Else Seifert (9 December 1879 – 23 June 1968) was a German architectural photographer and teacher from Dresden.
Else Seifert was born in Dresden in 1879 to Karl Robert Seifert, a merchant, and Klara Amalie Juliane (née Schiertz). She was educated at the Fröbelseminar in Kassel and completed a brief training in accounting. She worked as a private tutor in Kassel for three years and then worked in the commercial sector for ten years. In 1909 she returned to Dresden and began teaching at the Städtischen Mädchengewerbe- und Handelsschule (Municipal Girls' Industry and Trade School), where she worked until 1924. She taught classes in penmanship, correspondence, commodity economics, life skills, mathematics and civics.

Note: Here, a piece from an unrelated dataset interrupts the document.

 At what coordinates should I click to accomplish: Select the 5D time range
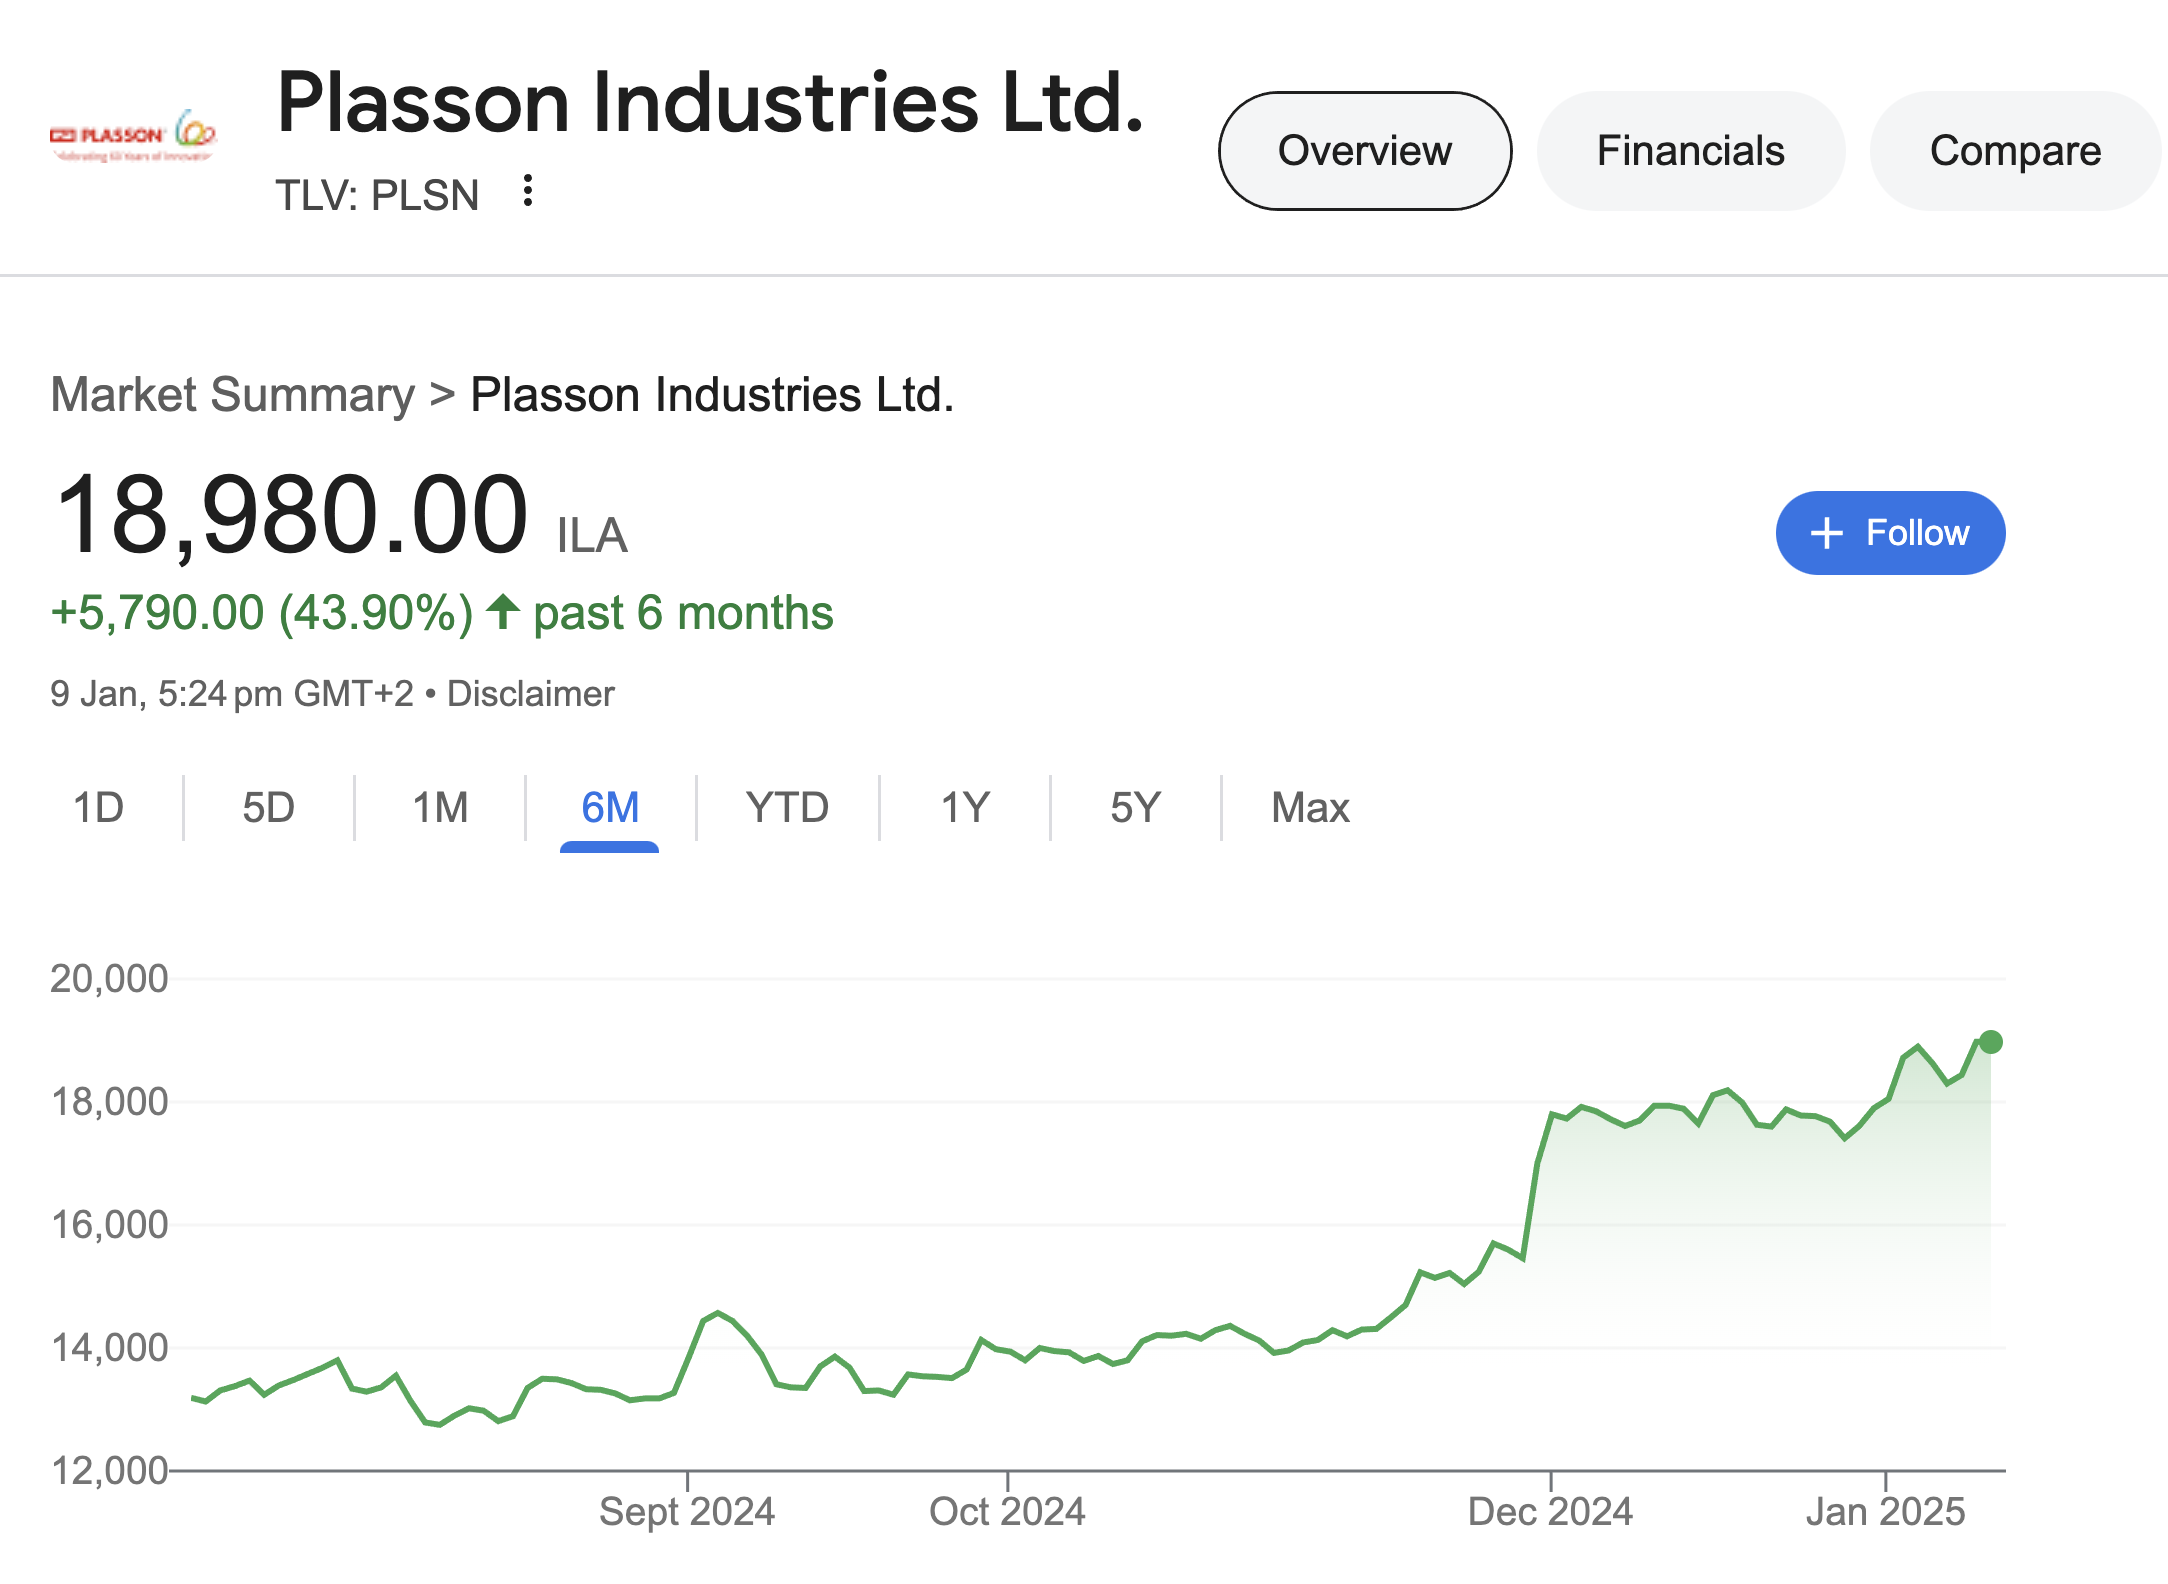[x=268, y=808]
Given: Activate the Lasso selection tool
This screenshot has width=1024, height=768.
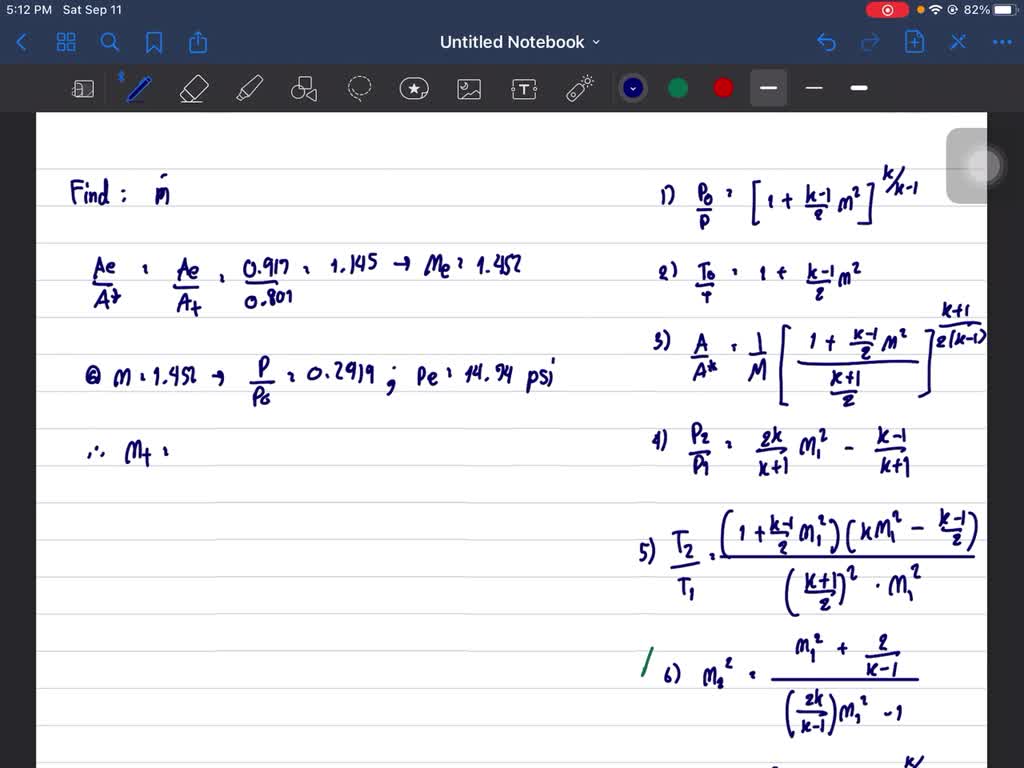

Seifert took up amateur photography in 1909 and joined the Dresden Photographic Society. In her spare time, she studied photography and architecture at the Dresden University of Technology. She left her teaching job in 1924 and travelled to Italy, where she worked for a year as a nurse and began to pursue commercial photography. Upon her return to Dresden in 1926, her first book of photography was published by Wolfgang Jess. Between 1926 and 1931 she worked for the City of Dresden and its departments of buildings, education and transport as an architectural photographer. She spent three months in the Netherlands in 1930 and exhibited in Utrecht and Amsterdam. A collection of her photographs of Dresden was displayed in an exhibition at the German Hygiene Museum in the same year. Between 1931 and 1934, Seifert worked for the Hamburg-Südamerikanischen Steam Shipping Company as an onboard photographer on its routes to Norway, Morocco, Spain, Egypt, Palestine and England. From 1937 she turned her focus away from commercial photography to creating portraits and cityscapes, particularly of Loschwitz, the neighborhood of Dresden where she lived.
Seifert was largely inactive after 1945, and three books she had compiled were never published. She died on 23 June 1968 in Dresden. A collection of her work is held by the Saxon State and University Library Dresden in its Deutsche Fotothek library. The collection includes around 1100 negatives and 570 positive photographs.